However, neoliberal ideology has greatly exacerbated the predicament of both people and planet. By ripping holes in the social safety net, shutting down organized labor, privatizing and degrading public services and deregulating predatory capitalism, it has reversed many of the gains in human welfare that took place between 1945 and the 1970s, spread precariousness and financial crises, and enriched the ultra-wealthy at the expense of the rest. One result is that inequality, which declined steeply in the mid- to late 20th century, has now risen so swiftly that in the US and UK it is heading toward the extreme levels of the 1920s.

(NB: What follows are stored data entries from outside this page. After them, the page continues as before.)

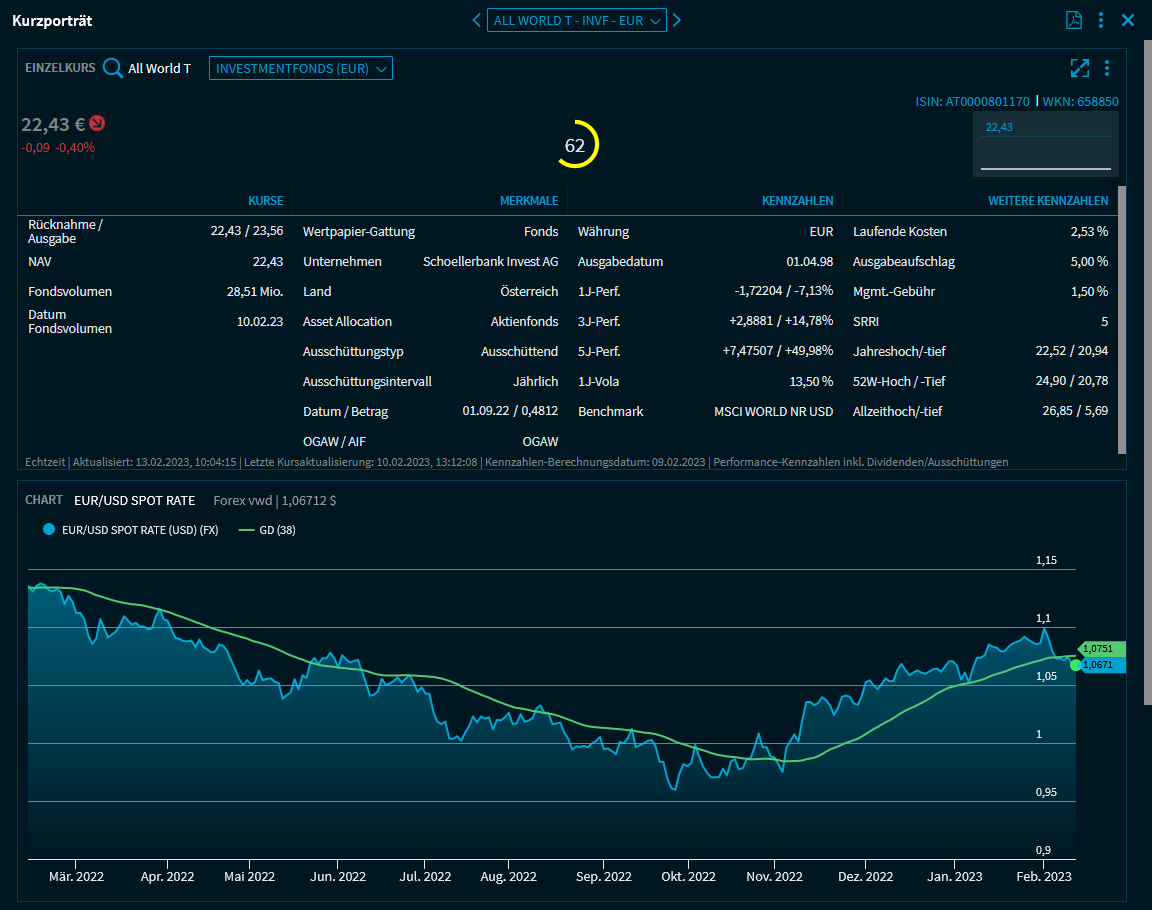Expand the INVESTMENTFONDS (EUR) dropdown
Image resolution: width=1152 pixels, height=910 pixels.
[300, 68]
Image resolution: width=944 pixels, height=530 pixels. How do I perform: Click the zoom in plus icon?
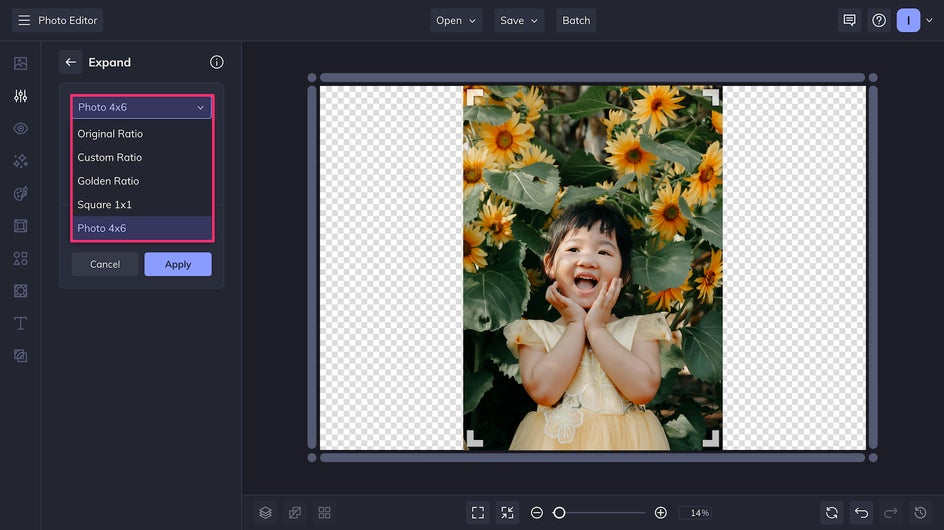pos(660,512)
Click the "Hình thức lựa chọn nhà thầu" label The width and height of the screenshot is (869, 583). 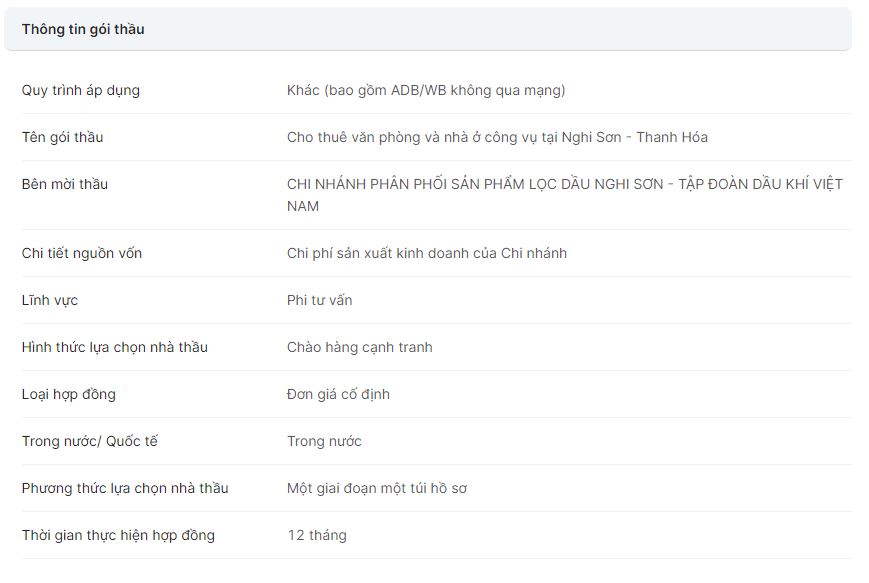pos(115,347)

At the same time, by insisting that corporations should regulate themselves and that governments should not intervene on behalf of the public interest, it has accelerated the environmental crisis and constrained the options for responding to it.
In terms of climate change, you argue that “everything is connected.” How so?
As we learn more, evidence appears that at least some elements of James Lovelock’s Gaia hypothesis appear to be correct. At first, I was highly skeptical of his claims. But we are beginning to discover some of the extraordinary ways in which ecosystems and the species they contain help to regulate the earth’s systems. For example, by bringing up nutrients from their feeding zones in deep water and releasing them (through defecation) into the upper layers of sea (the photic zone), whales fertilize the growth of algae. The algae, in turn, absorb carbon dioxide from the atmosphere through photosynthesis. Then, as they sink into the abyss, they remove that carbon from circulation, sequestering it for thousands of years.
One hypothesis contends that the Younger Dryas (a brief ice age that commenced 12,800 years ago and lasted for 1,300 years) could have been triggered by the mass extinction of large mammals in the Americas after the first humans arrived there, as the methane formerly produced by large herbivores such as mastodons, mammoths, ground sloths and giant bison no longer entered the atmosphere. Another contends that the Native American genocides — that were followed by mass reforestation across much of the Americas — drew sufficient carbon dioxide from the atmosphere to help trigger the Little Ice Age between the 1500s and 1800s. While these hypotheses are highly speculative, they do suggest that the gas fluxes caused by changes in animal and plant populations are sufficient to cause planetary-scale impacts.
Economists and business schools tell us that the successful exploitation of resources depends upon isolating and commodifying them. This ethos has crept into almost every aspect of our engagement with the natural world, especially with the spread of the natural capital agenda (which I see as disastrously misconceived). But the more we know about how ecosystems function, the clearer it becomes that they cannot be safely disaggregated.
Can you expand on “the process of dehumanization so necessary to the colonial project”?
Colonialism often claimed to be a civilizing mission, whose purpose was to teach the natives English, table manners and double-entry bookkeeping. In reality, it was robbery with violence: the state-sponsored theft of land, labor and transportable resources. Where local people resisted this piracy, they were killed, often in large numbers. For all this to happen, you must persuade yourself that the inhabitants of the places you are invading have no rights, that, unlike you, they are not entitled to remain in their homes and on their land, to decide how, where and for whom they will work, to own or control the resources their land contains. In other words, they have to be not like us. The colonial imperative explains the racism that still characterizes many of our relationships.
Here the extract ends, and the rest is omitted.